Bodrum Yalıkavak'a giderken yolumuzun üstündeki yel değirmenlerinin rüzgara bağrını açmış duruşu etkiler beni hep. Rüzgarla değirmenlerin kucaklaştığı tepe şimdi sessiz ama arabadan indiğimde uçurmak ister gibi titreten rüzgâr beni uzaklara,çok uzaklara fırlatıverir. Ta su değirmenlerinin çok fazla olduğu memleketime kadar.

Anneannemlerde kaldığım bir gecede herkes çok telaşlıydı. Özellikle Ateş dedem. Geceden at arabasına buğday çuvallarını yükledi komşularıyla birlikte. Konuşmalarından erkenden değirmene gideceklerini öğrendim. Anneannem de bir sepete yiyecek bir şeyler koyuyordu.

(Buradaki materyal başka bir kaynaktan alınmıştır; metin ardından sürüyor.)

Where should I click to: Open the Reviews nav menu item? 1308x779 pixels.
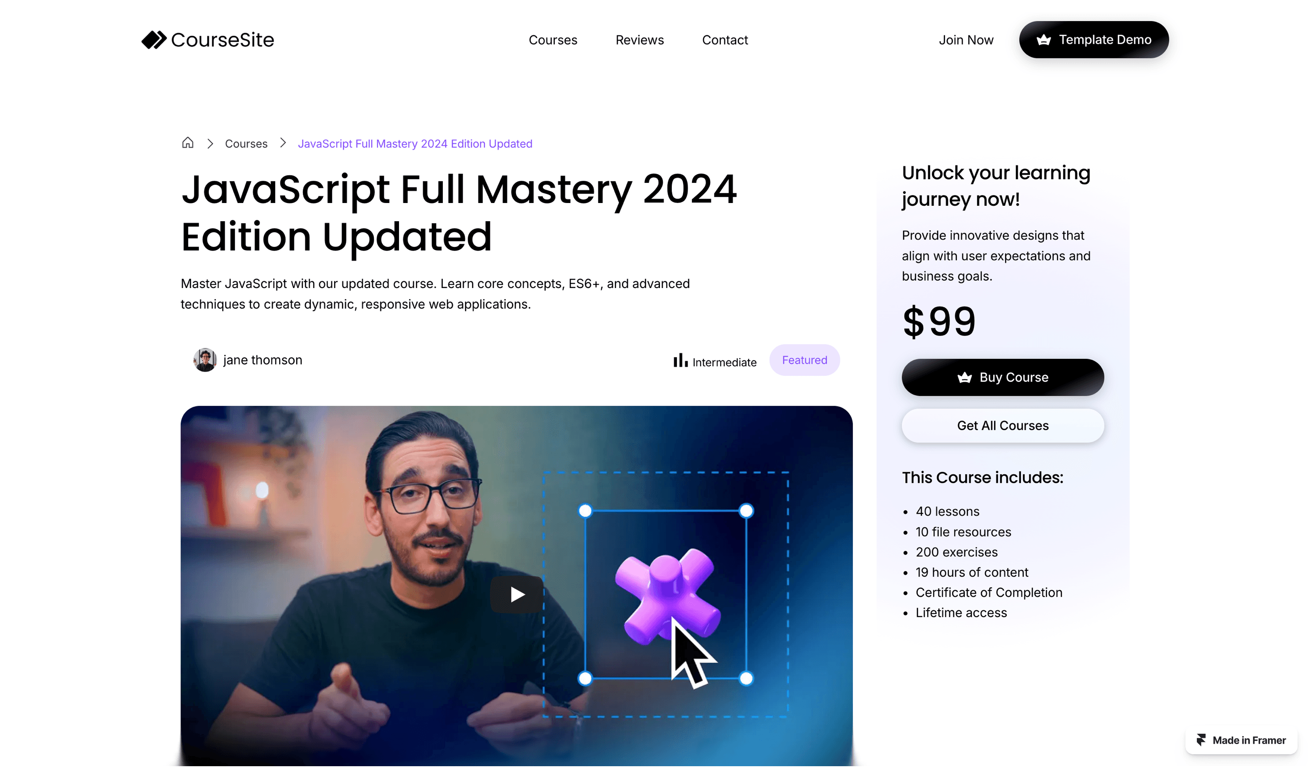pyautogui.click(x=639, y=40)
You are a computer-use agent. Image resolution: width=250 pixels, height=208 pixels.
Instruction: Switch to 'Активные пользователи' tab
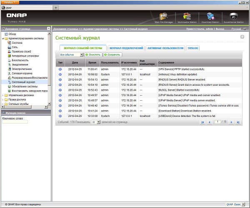click(x=165, y=48)

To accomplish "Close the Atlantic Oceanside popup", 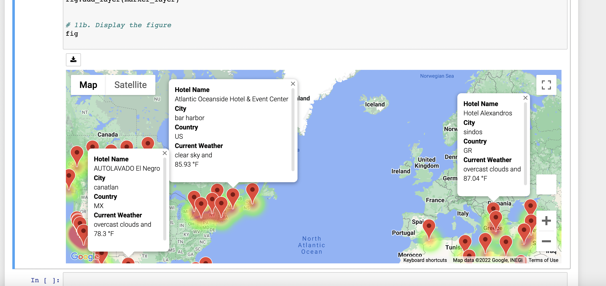I will pos(293,84).
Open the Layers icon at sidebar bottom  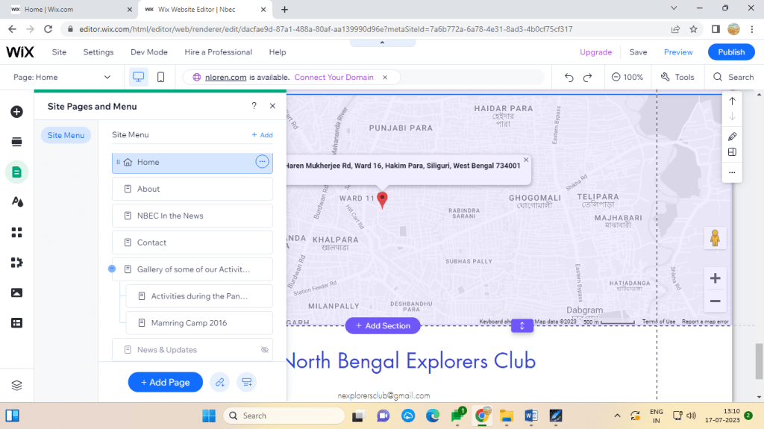click(x=16, y=385)
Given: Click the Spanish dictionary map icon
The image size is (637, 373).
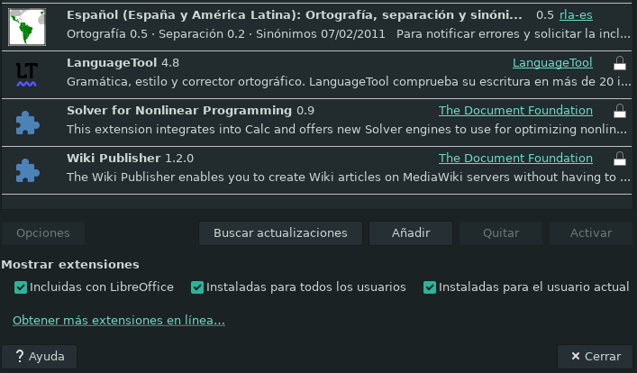Looking at the screenshot, I should click(x=27, y=25).
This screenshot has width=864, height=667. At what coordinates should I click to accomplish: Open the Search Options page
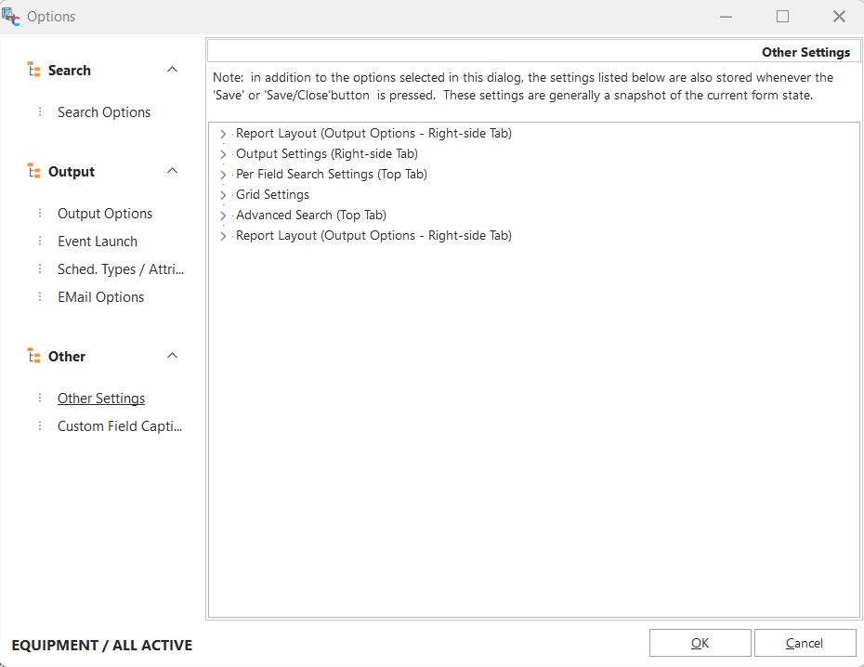pos(104,112)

Dedem bağırıyordu arada.

"Testiyi unutma sakın !" diyordu.

"Unutmadım, unutmadım, telaşlanma!" diye dedemi sakinleştirmeye çalışıyordu anneannem.

At arabasıyla değirmene gitmek ne güzel olur diye düşündüm içimden. Hemen dedemin yanına koştum. Beni de götürmesi için adeta yalvardım. "Çok erken gideceğiz,sen uyanamazsın." dedi. Anneannem izin vermeyeceği için o yanımıza gelince susuyor, uzaklaşınca yalvarmaya devam ediyordum.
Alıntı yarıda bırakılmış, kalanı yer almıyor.